═══ GIVEN INFORMATION ═══

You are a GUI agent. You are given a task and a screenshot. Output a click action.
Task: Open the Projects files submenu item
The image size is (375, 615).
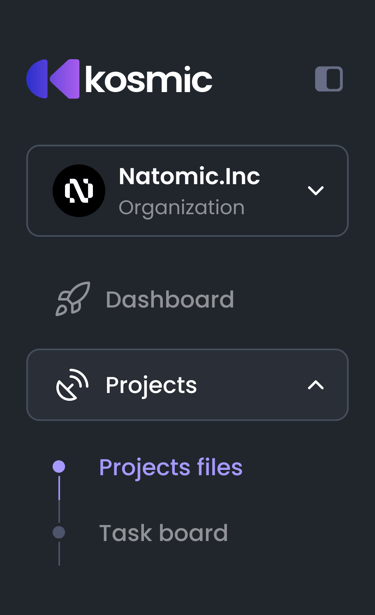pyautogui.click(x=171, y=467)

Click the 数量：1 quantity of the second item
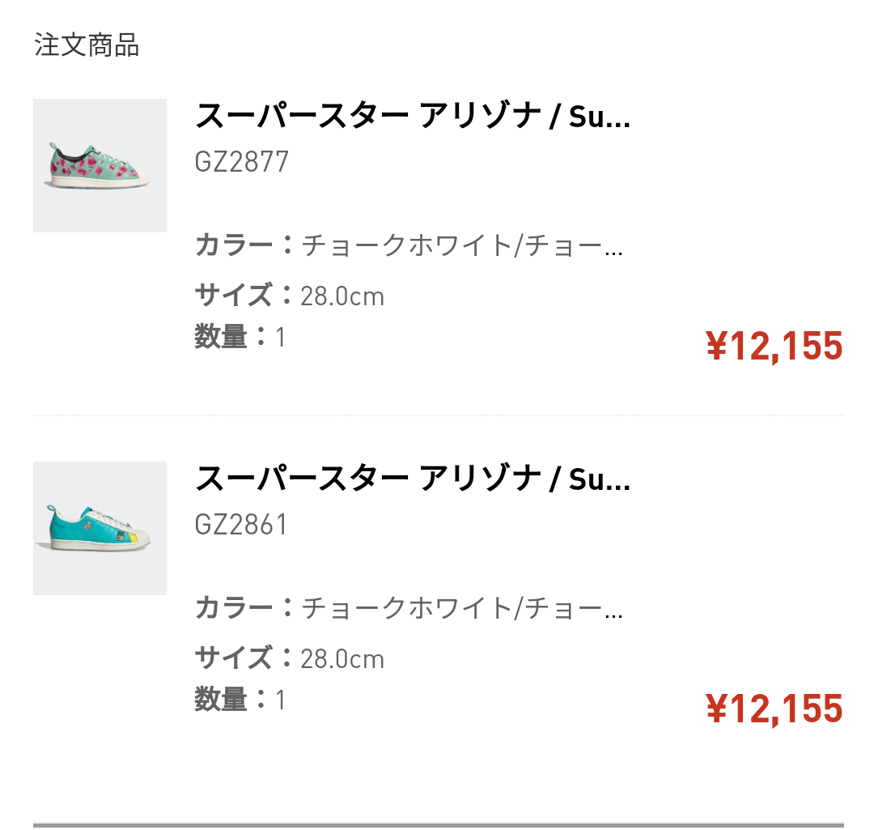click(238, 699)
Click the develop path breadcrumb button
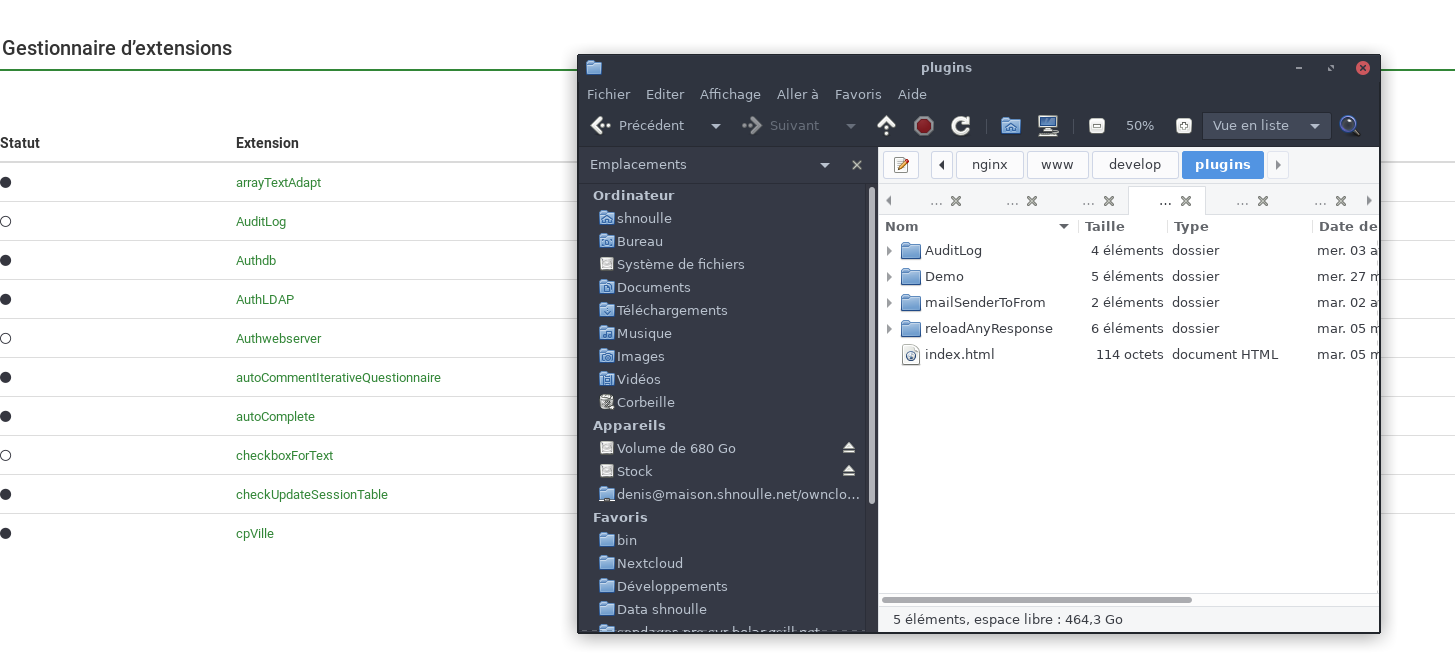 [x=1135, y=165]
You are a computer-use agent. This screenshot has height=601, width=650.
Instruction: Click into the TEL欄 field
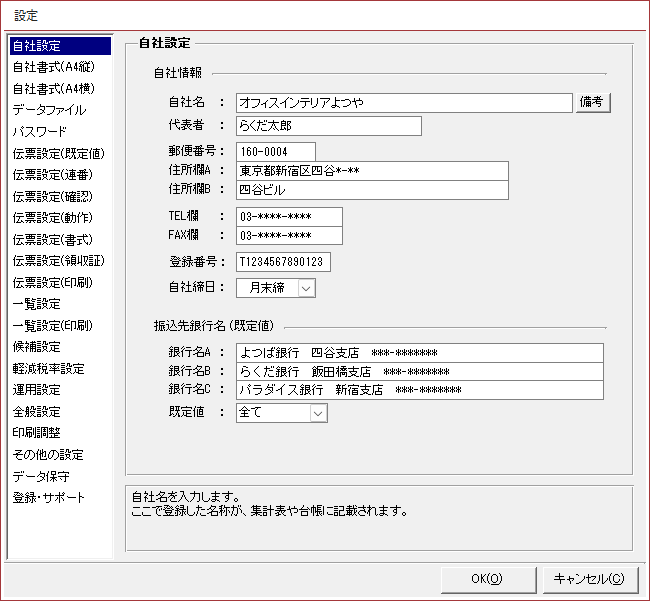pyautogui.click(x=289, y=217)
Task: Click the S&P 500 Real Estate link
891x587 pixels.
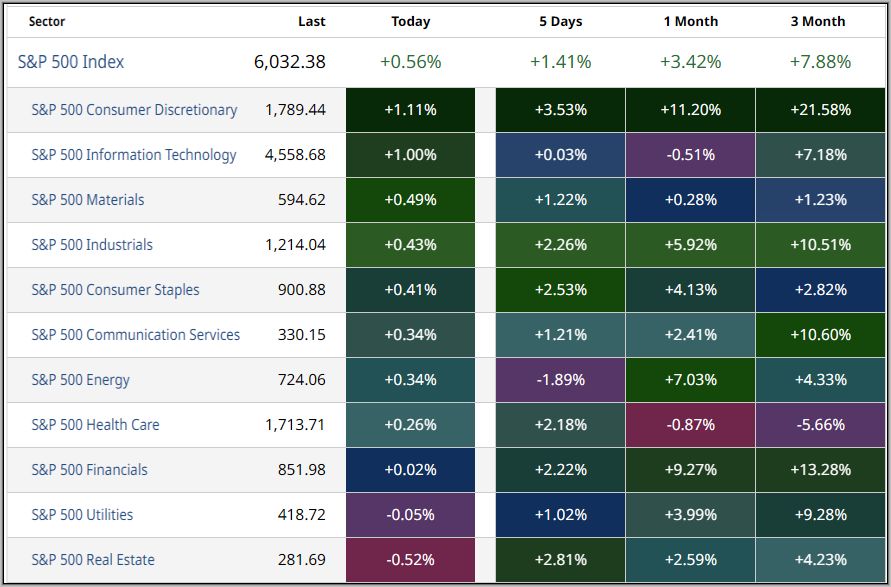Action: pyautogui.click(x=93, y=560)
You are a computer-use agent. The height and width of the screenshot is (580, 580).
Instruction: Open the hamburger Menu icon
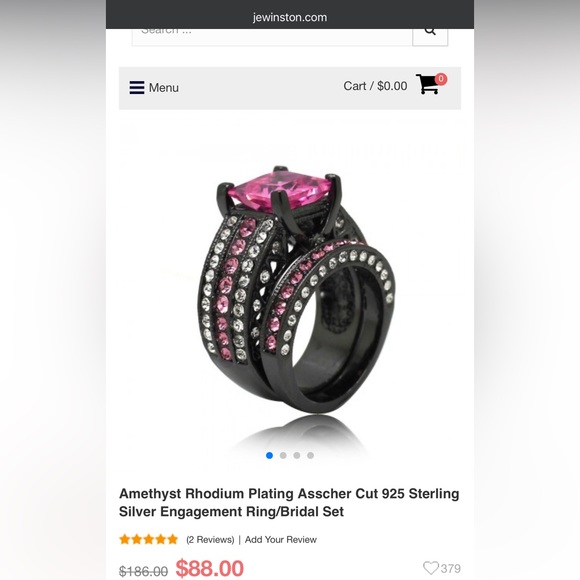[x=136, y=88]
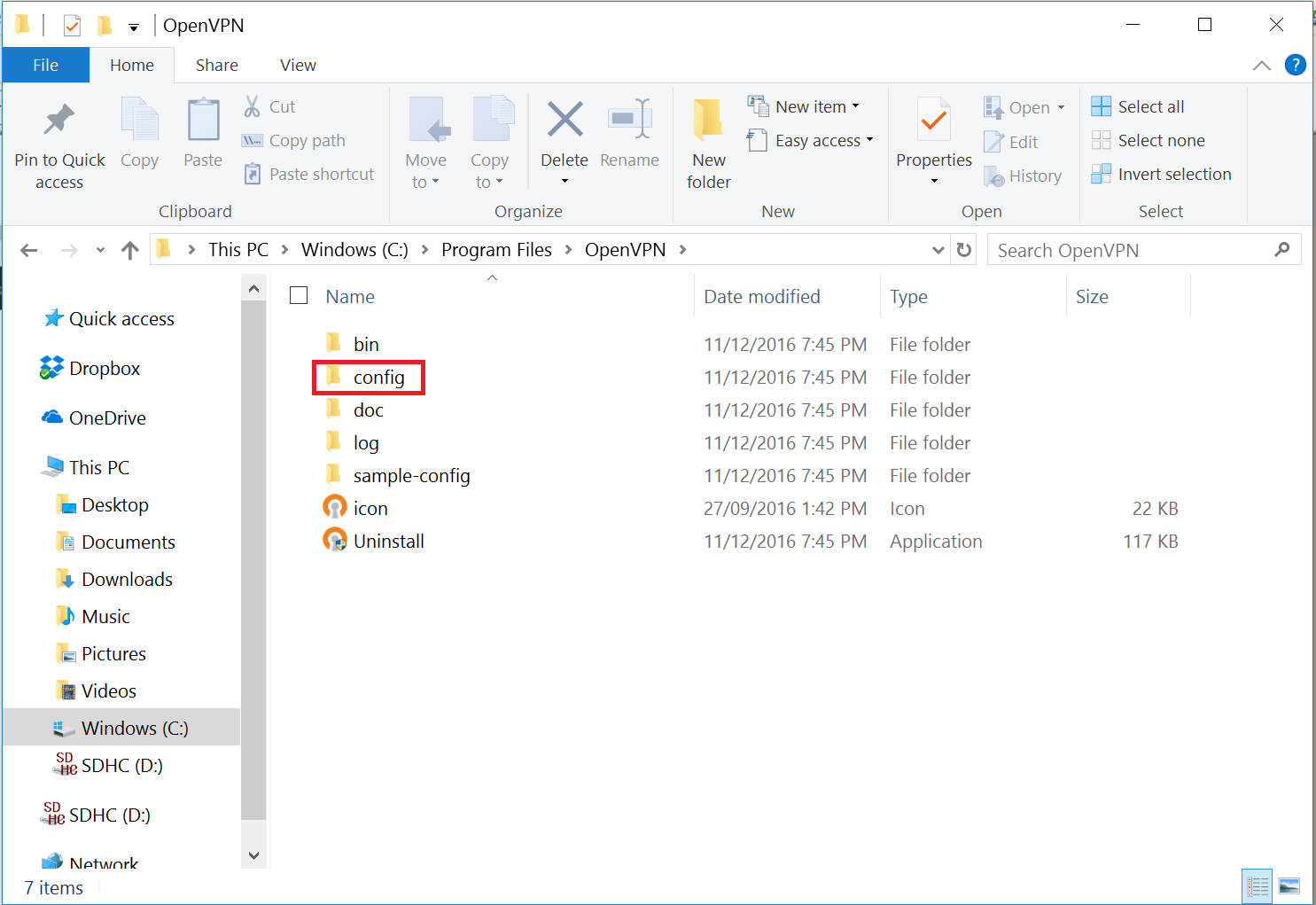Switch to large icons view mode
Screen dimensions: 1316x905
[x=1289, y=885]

═══

If a line in the data above contains "width", return that line.

You are a computer-use agent. This screenshot has height=601, width=650.
You are a computer-use agent. The height and width of the screenshot is (580, 580).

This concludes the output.